__WORK REQUEST__
Reproduce a section of the passage on LLM emergent abilities word for word, starting at the words "Sources used in" and ending after the words "social change [1].".

__EXCERPT__

Are LLM emergent abilities just a measurement trick?
A major clue comes from comparing how we measure LLM performance. Standard evaluations often use a single test prompt and count a task as "solved" only if the model gets it exactly right. This binary pass/fail approach can make small models look like they have zero ability until they suddenly cross a threshold. Researchers introduced PassUntil, which samples many possible answers from the model and checks if any are correct, giving effectively infinite measurement resolution [4][6]. Using this method, they found that even small models show consistent, gradual improvements that were previously invisible. For instance, they could predict the code-generation performance of a 2.4 billion parameter model with only 0.05% error before training even started [4][6]. This shows that much of the "sudden emergence" people observed was actually an artifact of coarse measurement tools.
However, not all emergence disappears under closer inspection. The same study identified a type of "accelerated emergence" where performance improves at an increasing rate as model size grows, a pattern that cannot be fit by standard smooth scaling curves [4][6]. They suggest this might be due to multiple neural circuits in the model activating together at a certain scale, creating a genuine qualitative leap. So while some abilities are artifacts, others appear to be real.
Does the way we test LLMs create fake emergence?
Yes, the testing method itself can create the illusion of emergent abilities. Researchers compared two ways of measuring LLMs' linguistic knowledge: asking the model a direct question (prompting) versus reading out its internal probability scores for different word sequences [3][5]. They found that prompting consistently underestimates what the model actually knows. For example, a model might give a wrong answer when asked "Is this sentence grammatical?" but its internal probability scores show it correctly assigns higher likelihood to grammatical sentences [3][5]. This means that when a small model fails a prompted test, it might still have the underlying ability—it just can't express it through metalinguistic judgment. As prompts become more different from the model's natural next-word prediction task, the inconsistency gets worse [3][5]. So some reported "emergent abilities" may simply be cases where larger models become better at understanding the test format, not at the underlying skill.
What emergent abilities are genuinely real?
Despite measurement artifacts, some abilities do genuinely emerge in LLMs without explicit training. In a direct comparison with humans, GPT-3 solved analogical reasoning problems (like Raven's matrices) at a level matching or surpassing human performance, even though it was never trained on such tasks [2]. This is a clear case of zero-shot reasoning—the model figured out the abstract pattern without any examples. Similarly, when populations of LLM agents interact, they spontaneously develop social conventions and collective biases without being programmed to do so [1]. These conventions emerged universally across decentralized groups, and even a committed minority of adversarial agents could drive the whole population to adopt new norms [1]. These findings show that LLMs can bootstrap complex social and reasoning abilities from their training alone, which is a genuinely emergent phenomenon not reducible to measurement tricks.
Sources used in this answer
Emergent social conventions and collective bias in LLM populations.
LLM populations spontaneously develop universal social conventions and collective biases without explicit programming, and a committed minority can drive social change [1].

__GIVEN INFORMATION__
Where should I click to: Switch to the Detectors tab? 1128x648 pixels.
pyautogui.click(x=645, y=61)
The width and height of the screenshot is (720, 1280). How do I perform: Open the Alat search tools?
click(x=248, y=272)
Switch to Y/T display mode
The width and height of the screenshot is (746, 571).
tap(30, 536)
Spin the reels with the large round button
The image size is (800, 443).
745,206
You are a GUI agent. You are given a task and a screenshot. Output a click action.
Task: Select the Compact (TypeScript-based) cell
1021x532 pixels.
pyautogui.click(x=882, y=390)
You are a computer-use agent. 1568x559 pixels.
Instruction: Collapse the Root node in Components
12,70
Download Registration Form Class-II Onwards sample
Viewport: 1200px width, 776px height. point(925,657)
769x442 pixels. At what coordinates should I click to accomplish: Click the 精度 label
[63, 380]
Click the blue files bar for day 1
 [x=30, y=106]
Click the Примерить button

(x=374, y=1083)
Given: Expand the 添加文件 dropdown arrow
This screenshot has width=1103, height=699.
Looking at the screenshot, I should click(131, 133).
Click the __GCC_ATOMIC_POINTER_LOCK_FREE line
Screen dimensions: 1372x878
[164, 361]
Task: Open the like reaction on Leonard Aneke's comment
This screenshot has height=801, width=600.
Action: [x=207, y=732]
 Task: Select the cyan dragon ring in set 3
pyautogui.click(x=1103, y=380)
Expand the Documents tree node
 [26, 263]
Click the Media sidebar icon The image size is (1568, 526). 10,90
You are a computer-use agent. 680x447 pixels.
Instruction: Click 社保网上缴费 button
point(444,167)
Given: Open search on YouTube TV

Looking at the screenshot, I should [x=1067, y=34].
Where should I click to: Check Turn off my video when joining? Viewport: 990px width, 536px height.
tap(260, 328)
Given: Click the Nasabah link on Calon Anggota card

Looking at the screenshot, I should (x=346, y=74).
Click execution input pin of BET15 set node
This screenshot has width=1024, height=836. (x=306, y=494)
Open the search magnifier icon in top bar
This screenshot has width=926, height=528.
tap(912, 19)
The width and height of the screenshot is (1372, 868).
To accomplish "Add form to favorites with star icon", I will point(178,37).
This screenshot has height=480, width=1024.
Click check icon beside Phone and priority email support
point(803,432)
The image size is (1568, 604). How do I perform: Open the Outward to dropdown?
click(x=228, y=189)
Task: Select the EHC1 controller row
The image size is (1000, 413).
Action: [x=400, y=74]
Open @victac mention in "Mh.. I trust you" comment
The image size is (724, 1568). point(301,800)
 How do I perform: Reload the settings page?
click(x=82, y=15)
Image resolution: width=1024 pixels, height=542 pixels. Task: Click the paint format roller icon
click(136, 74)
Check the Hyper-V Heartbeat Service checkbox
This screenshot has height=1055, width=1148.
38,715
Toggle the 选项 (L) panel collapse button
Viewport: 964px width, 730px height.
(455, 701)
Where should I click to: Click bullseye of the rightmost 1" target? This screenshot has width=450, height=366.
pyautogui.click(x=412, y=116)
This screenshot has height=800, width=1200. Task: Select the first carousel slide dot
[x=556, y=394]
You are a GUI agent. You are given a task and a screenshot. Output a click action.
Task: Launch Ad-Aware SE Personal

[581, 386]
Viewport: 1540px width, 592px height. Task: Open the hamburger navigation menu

__RESULT OF THE EXERCISE__
Sources used in this answer
Emergent social conventions and collective bias in LLM populations.
LLM populations spontaneously develop universal social conventions and collective biases without explicit programming, and a committed minority can drive social change [1].